Given exercise:
Pick out each line of the records below that contains the word "value" and copy it.

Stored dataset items
━━━━━━━━━━━━━━━━━━━━━━━━━━━━━━

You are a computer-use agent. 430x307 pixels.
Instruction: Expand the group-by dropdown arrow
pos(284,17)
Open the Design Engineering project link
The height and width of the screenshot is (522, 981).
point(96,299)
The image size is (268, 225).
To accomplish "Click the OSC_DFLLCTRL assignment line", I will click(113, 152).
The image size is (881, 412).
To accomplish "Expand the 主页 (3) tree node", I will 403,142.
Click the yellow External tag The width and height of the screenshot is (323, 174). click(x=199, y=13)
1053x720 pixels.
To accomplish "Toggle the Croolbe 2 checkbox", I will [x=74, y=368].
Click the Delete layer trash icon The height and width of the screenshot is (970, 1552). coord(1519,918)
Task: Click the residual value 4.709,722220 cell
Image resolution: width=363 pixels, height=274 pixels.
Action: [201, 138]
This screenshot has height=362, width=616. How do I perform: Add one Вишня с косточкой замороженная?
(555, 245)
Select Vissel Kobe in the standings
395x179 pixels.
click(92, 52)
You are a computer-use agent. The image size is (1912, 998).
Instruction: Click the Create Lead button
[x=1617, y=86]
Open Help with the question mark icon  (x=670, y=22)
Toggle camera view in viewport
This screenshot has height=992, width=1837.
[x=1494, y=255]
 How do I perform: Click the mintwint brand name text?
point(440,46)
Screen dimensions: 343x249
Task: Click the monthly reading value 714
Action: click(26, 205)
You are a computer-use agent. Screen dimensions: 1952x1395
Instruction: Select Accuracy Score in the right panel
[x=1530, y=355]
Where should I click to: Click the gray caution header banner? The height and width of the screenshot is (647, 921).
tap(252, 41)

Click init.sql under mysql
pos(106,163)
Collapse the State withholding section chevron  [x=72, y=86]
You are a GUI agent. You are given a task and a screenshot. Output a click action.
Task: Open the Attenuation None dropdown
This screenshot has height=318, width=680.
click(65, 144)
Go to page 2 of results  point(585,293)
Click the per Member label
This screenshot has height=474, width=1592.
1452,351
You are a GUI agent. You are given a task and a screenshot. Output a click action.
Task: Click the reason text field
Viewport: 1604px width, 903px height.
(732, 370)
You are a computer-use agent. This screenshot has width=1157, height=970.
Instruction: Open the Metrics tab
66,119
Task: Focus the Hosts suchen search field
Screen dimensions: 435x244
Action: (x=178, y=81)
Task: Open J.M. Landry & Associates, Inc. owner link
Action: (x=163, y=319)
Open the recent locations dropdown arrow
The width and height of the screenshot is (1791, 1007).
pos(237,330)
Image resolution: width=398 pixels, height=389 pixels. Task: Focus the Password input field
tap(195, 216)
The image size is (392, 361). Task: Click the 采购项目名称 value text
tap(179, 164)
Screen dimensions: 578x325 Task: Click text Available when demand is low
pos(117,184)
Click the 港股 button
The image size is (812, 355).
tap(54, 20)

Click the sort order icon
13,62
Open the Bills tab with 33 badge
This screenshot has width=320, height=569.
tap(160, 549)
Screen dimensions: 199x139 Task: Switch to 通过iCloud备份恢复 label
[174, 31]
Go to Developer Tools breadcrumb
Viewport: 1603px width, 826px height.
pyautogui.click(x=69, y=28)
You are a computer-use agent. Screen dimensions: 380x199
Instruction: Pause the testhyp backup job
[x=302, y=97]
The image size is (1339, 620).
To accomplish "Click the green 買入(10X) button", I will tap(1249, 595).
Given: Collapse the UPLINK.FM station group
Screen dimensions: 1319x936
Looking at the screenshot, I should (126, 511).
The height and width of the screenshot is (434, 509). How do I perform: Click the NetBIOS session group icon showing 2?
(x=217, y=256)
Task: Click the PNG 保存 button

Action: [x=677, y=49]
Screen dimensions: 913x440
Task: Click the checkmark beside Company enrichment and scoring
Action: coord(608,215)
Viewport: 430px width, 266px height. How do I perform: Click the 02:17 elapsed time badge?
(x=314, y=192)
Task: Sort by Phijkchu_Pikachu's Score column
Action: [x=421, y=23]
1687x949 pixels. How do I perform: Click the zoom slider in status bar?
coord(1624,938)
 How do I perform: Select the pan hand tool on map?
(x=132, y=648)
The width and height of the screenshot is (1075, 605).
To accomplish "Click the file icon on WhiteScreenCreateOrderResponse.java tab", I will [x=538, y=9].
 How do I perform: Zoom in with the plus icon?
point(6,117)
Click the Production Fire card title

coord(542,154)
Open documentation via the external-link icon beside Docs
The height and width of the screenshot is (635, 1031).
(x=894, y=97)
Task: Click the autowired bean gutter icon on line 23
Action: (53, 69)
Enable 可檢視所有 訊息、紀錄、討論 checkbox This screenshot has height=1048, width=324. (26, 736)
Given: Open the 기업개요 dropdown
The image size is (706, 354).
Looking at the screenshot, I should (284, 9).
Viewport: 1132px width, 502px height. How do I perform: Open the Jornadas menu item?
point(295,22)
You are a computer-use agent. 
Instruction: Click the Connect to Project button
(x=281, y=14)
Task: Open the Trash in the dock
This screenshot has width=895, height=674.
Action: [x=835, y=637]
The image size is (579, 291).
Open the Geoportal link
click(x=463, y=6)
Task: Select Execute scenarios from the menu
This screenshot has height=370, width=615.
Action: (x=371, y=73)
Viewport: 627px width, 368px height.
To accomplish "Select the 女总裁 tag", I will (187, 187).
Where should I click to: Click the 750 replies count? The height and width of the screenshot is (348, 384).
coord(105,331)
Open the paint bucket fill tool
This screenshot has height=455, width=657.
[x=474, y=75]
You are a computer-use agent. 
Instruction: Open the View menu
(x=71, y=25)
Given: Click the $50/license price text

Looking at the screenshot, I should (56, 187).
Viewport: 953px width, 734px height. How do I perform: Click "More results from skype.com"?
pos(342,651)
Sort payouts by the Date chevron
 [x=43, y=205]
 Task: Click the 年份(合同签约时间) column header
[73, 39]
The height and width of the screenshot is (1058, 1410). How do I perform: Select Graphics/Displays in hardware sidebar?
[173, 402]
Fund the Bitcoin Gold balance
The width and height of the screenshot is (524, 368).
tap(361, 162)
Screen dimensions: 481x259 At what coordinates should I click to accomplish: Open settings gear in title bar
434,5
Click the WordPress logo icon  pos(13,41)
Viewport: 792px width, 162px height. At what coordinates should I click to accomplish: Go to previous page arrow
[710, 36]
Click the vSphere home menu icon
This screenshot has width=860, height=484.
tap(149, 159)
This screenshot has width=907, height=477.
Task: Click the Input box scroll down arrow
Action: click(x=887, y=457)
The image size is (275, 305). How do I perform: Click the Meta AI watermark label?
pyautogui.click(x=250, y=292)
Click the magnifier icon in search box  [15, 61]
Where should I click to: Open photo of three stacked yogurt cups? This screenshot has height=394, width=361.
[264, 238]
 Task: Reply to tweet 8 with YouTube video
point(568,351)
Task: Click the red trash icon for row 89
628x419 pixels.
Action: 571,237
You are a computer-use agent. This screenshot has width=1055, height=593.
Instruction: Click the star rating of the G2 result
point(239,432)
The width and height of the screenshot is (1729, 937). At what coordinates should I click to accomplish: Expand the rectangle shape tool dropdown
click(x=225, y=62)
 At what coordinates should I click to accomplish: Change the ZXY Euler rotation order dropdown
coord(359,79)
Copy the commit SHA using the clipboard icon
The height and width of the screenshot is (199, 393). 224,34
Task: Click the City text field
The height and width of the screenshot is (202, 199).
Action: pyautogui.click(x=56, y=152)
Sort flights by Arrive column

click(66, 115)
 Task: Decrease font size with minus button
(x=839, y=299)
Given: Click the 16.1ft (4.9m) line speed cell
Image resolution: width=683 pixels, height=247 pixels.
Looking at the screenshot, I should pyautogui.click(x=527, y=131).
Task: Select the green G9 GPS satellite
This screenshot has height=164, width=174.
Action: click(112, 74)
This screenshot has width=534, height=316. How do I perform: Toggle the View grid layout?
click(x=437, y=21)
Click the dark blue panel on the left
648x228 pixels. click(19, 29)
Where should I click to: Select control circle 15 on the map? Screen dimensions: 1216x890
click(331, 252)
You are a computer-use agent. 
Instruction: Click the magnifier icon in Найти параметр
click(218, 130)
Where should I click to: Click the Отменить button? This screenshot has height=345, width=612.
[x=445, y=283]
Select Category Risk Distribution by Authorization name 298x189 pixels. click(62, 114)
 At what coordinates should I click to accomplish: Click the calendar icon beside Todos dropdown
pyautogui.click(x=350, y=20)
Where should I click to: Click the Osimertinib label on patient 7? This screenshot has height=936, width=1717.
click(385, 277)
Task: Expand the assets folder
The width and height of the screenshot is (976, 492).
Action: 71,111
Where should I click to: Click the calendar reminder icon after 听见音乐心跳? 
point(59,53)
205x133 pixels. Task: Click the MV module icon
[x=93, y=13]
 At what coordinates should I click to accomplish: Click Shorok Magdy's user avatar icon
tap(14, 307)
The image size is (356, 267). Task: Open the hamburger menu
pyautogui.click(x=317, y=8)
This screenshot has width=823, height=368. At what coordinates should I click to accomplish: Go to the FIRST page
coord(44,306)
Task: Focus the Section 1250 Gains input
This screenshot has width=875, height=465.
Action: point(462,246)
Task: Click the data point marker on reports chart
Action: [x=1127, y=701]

━━━━━━━━━━━━━━━━━━━━━━━━━━━━━━

Response for this exercise:
Task: Click the residual value 4.709,722220 cell
Task: Click the monthly reading value 714
The image size is (392, 361). Task: Click the 采购项目名称 value text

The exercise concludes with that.